Scared of procedure

Hi All,
Went to see my specialist in London a couple of weeks ago for initial appointment regarding my PAVMs. Dr Shovlin was brilliant and really put my mind at rest regards embolization. However, my appointment for said Op has now arrived and i’m scared, like really scared. I know this is totally irrational but can’t seem to help myself and stop worrying.
Last thurs I ended up in A&E as I was coughing up blood, my irrational fears came to the fore here when having to have a needle in my arm for them to take bloods. It’s as if the more needles/procedures I have, the more fearful i’m becoming. (I know Daft right!) I try to tell my hubby my fears but he doesn’t really seem to understand, it’s not that he isn’t supportive, he completely is, it’s just that hes not scared of things such as this and can’t get his head around why I am too. At least I can have a rant on here and feel like others understand …okay maybe not my irrational fears, but some of the fears i have. Thanks for reading this appreciated. Mandy

Mandy,

I’m not good at this kind of thing, either. I’m not sure what to suggest but an embolisation is among the least invasive ways of tackling this thing, so we’ve got to hearten ourselves that we are doing only the minimum needed to fix the problem and we can get through it.

Have you had any other ops? I assume you’ve had bloods taken several times in the past. For me, I look away, I don’t encourage the nurse to talk about what they’re doing – no, no, “sharp scratch” is all the info I need! If I over-think things, I can go into shock just thinking about stuff, ridiculously limiting.

This is a challenge we need to do our best to meet. I’d say don’t think about it. Definitely don’t focus on it. For me, I’ve had a couple of ops before that were less worrying than (in my case a brain AVM embolisation) but I got through those. A bit of deep breathing and I got through.

Will they do your embolisation under a general anaesthetic? I don’t know whether you’ve got that planned already or whether it would be normal for PAVMs but because of my limitations, my brain AVM embolisation was under general. You still need to cope with one sharp scratch but otherwise, if it is important, they may consider it. If you’re currently booked in for local anaesthetic, they may need to reschedule the op.

So… 1. Don’t panic. 2. Don’t over-analyse. 3. Keep busy, don’t focus on it.

Richard

Thanks Richard. I know I do overthink things and then get myself into such a tizz, I’m going to try breathing exercises and meditation see if that helps. Anything is worth a go!
My op is being done under general, so I suppose that’s a help as once i’ve had the canulla i’ll be asleep.
Thanks again for your calming words and being the voice of reason.

Mandy

The breathing exercises and meditation sound like a good idea, too. Good thought.

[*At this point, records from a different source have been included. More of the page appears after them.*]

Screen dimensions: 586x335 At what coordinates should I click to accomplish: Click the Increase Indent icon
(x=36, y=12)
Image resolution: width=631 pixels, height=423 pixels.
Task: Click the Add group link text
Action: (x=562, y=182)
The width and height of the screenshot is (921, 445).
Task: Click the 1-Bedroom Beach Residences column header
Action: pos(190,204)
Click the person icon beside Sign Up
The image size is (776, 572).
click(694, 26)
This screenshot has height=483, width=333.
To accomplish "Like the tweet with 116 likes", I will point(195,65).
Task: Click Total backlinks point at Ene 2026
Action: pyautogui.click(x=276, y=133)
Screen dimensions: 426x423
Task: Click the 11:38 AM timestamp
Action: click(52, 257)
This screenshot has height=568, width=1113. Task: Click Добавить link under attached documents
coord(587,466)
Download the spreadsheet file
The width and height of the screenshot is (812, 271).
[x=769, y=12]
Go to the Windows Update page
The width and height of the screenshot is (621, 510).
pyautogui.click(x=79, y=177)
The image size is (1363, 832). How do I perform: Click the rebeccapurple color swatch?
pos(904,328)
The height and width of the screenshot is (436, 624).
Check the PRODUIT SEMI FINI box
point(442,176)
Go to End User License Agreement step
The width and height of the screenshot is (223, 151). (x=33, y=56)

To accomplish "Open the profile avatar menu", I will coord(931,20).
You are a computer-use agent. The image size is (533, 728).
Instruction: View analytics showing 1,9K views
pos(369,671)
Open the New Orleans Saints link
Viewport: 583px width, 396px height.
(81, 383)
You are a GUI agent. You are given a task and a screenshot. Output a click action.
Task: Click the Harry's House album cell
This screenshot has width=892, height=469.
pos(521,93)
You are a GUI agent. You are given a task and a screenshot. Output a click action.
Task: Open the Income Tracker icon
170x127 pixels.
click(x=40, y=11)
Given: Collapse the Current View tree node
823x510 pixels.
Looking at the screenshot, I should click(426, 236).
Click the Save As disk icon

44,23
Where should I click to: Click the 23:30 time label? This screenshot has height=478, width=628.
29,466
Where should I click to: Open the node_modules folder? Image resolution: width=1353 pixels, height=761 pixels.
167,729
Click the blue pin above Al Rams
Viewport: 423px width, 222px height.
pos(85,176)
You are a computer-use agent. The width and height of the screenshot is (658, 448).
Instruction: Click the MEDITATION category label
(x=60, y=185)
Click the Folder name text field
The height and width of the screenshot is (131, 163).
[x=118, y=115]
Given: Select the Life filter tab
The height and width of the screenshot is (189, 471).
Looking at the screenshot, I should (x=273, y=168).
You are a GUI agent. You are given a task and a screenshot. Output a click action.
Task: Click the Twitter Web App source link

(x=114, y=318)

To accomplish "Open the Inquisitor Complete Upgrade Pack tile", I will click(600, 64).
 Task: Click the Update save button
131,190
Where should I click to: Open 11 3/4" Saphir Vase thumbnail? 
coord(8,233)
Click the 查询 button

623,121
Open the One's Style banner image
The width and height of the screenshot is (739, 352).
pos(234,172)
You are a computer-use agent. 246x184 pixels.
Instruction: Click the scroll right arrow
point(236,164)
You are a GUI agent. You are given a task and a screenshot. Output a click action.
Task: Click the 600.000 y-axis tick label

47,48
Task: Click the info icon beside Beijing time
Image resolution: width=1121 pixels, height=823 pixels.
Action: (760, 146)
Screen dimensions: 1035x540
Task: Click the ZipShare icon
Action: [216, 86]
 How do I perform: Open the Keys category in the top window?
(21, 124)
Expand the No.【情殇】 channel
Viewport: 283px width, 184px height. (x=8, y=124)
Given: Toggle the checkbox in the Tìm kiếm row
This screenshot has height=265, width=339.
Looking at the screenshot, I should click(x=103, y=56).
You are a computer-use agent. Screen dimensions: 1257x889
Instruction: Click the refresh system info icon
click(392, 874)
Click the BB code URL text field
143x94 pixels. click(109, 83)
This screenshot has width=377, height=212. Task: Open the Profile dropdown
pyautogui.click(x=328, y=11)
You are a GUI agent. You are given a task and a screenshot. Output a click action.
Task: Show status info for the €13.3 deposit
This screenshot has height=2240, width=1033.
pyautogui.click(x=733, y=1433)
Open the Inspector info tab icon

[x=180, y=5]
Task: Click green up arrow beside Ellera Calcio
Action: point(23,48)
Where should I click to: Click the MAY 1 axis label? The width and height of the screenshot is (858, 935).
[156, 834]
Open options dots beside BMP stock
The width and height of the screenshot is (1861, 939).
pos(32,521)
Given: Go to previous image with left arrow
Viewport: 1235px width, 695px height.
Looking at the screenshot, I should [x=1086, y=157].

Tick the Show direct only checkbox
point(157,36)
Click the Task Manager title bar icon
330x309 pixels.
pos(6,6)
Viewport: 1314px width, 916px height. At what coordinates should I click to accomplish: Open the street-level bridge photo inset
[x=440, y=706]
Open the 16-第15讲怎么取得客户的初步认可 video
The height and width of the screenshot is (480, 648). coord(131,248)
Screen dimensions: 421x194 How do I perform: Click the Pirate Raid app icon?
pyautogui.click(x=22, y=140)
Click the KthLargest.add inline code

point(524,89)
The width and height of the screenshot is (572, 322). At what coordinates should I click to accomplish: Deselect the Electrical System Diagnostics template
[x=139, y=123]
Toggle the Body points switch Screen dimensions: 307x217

Honestly, you know they’ll be fiddling to pop the cannula in and it’s uncomfortable rather than being anything else. For me, they did everything other than that first cannula under general. I can’t think what else they were going to do but they were very considerate and just put me to sleep first! Perfect!

We’re in this together, OK? We can do this stuff!

Don’t worry about it all till you get to the day. No need to spend 2 weeks worrying if you can do that on the day. Then, on the day, they’ll look after you.

The only other advice I can think of is to make sure you go in nicely hydrated. I hydrated for England the couple of days before and was fine in regard to the anaesthetic.

You’ll be fine.

Richard

Hi mandy. All your fears brought up all my fears. I was in an induced coma for 2 weeks. Had to stay in the hospital an entire mth. I had a brain bleed then a stroke. I was thinking while I was reading
your experiences that I’ve had 3 embolizations, asleep. I knew the second one I’d be ok but I was so afraid. Very! No reason really. Fear of the unknown I guess. I finally asked for a script of something to help me get to the appt and be ok to have the procedure. There’s a few things u can take that will help u relax. A bit like drinking 3 beers! It will help u feel like u don’t really care just get it done. It sure helped me. I even took it for my surgery.

It’s all a bit fearful. Who would have ever thought this stuff would happen to relatively healthy people with lives! But it does. That’s the fear. Just not knowing what’s next.

I’m waiting for my 4th angiogram anytime and I still have some relaxers. The last 3 I was asleep. This one will be awake. We are all with u. We can do this stuff. We all have strong inner strength. It amazes me sometimes.